But Washington has a long history of talking to its enemies and the differences between Republicans and Democrats may be less stark than some of the heated rhetoric suggests.

Following are comments by some U.S. political figures over engaging foes:

PRESIDENT GEORGE W. BUSH, speaking to the Israeli parliament on May 15:

"Some seem to believe we should negotiate with terrorists and radicals, as if some ingenious argument will persuade them they have been wrong all along. We have heard this foolish delusion before.
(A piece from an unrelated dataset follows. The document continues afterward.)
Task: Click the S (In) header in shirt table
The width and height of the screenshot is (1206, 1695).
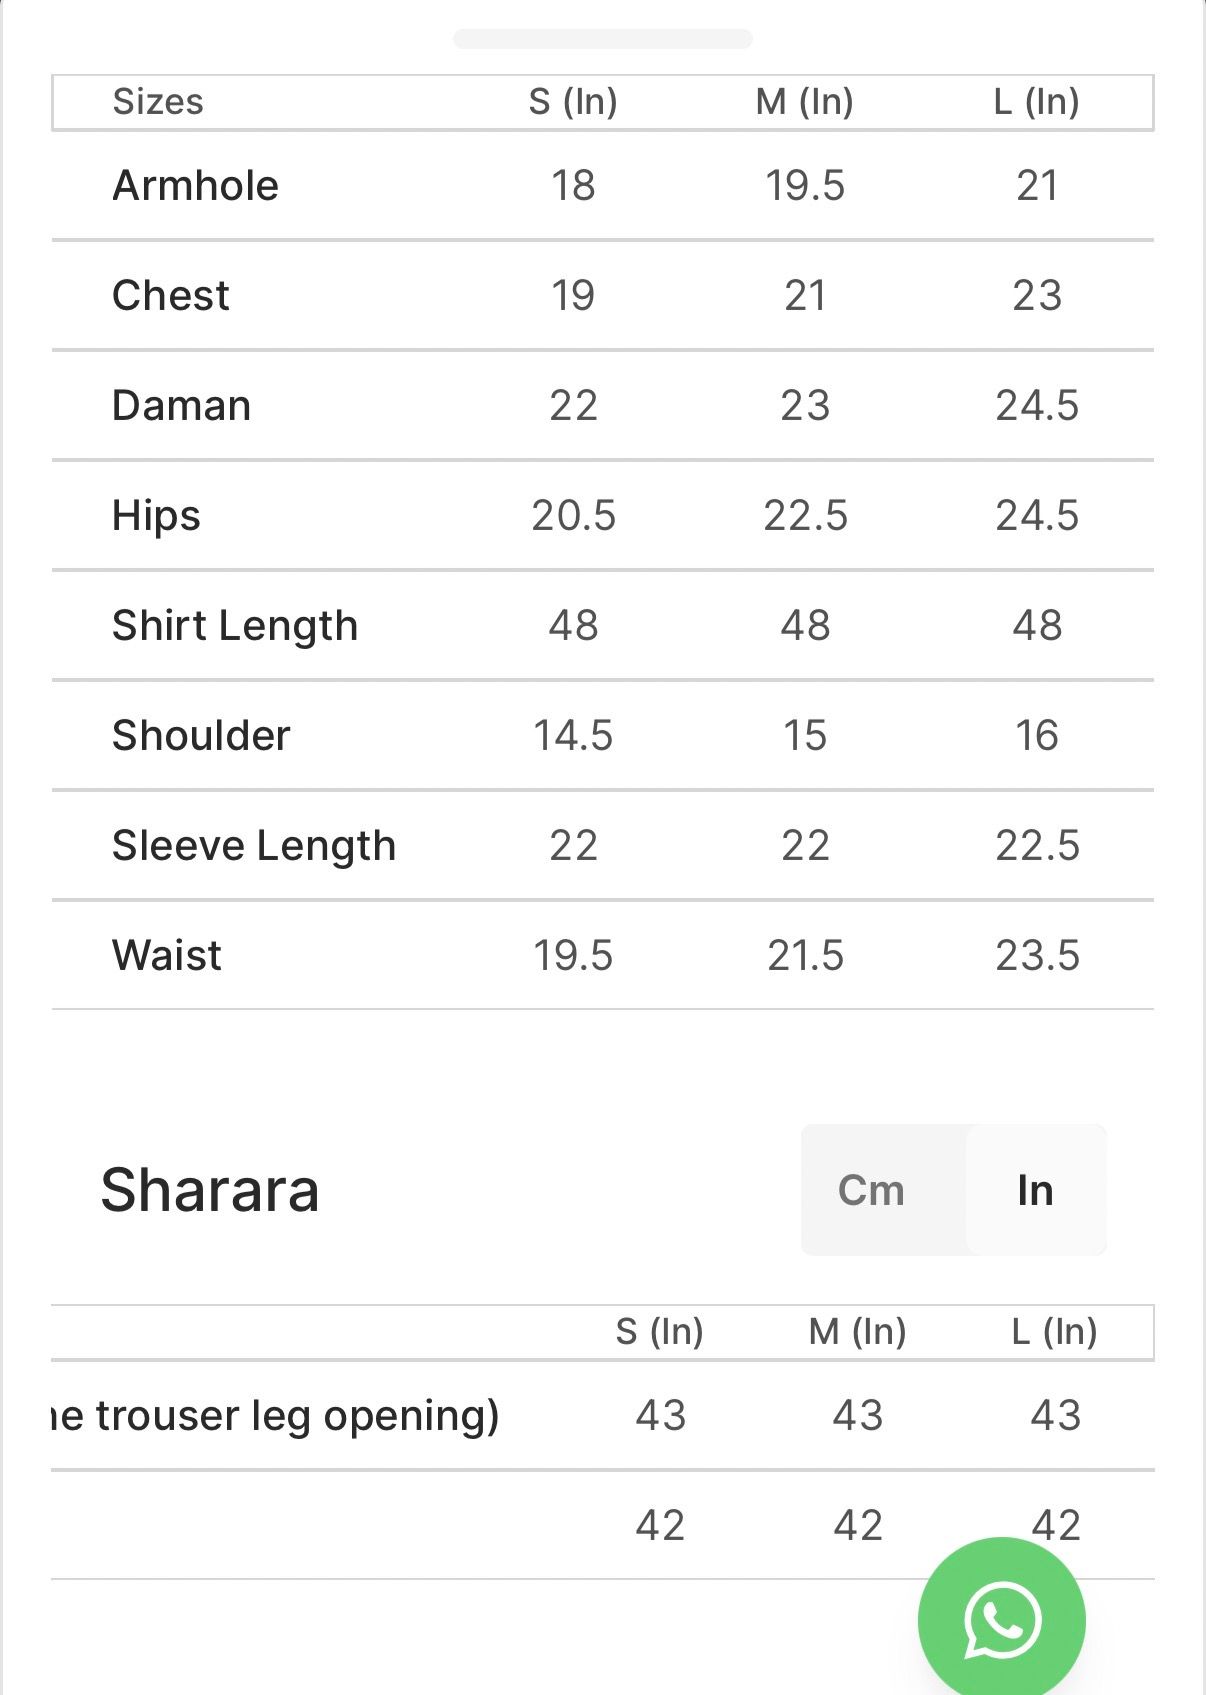Action: (x=573, y=102)
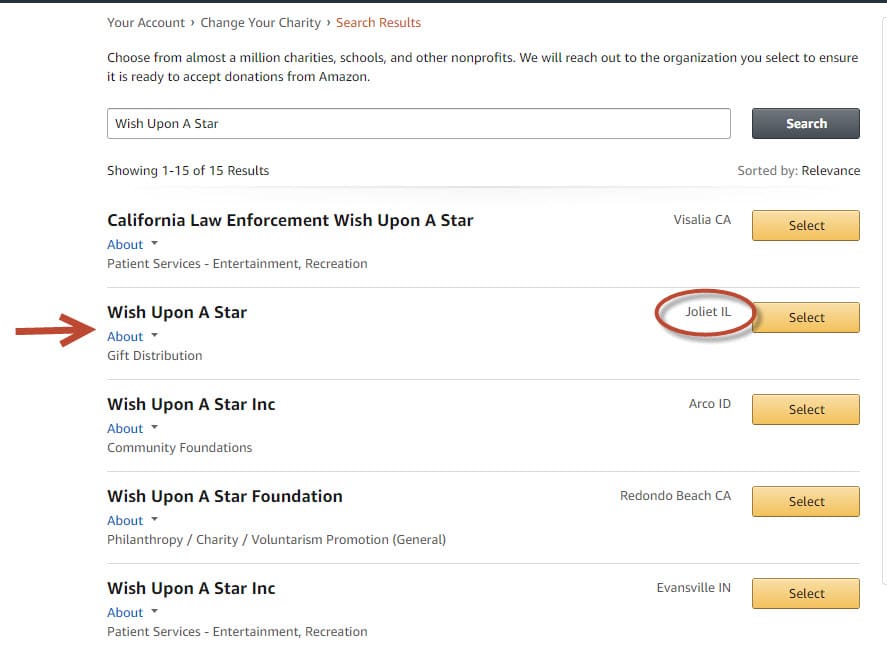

As Nazi tanks crossed into Poland in 1939, an American senator declared: 'Lord, if only I could have talked to Hitler, all of this might have been avoided.' We have an obligation to call this what it is -- the false comfort of appeasement, which has been repeatedly discredited by history."

DEMOCRATIC PRESIDENTIAL CANDIDATE BARACK OBAMA, an Illinois senator, was asked in a July 23, 2007, Democratic candidates' debate whether he would be willing to meet without precondition with the leaders of Iran, Syria, Venezuela, Cuba and North Korea during his first year in office.

"I would," Obama said. "And the reason is this, that the notion that somehow not talking to countries is punishment to them -- which has been the guiding diplomatic principle of this administration -- is ridiculous."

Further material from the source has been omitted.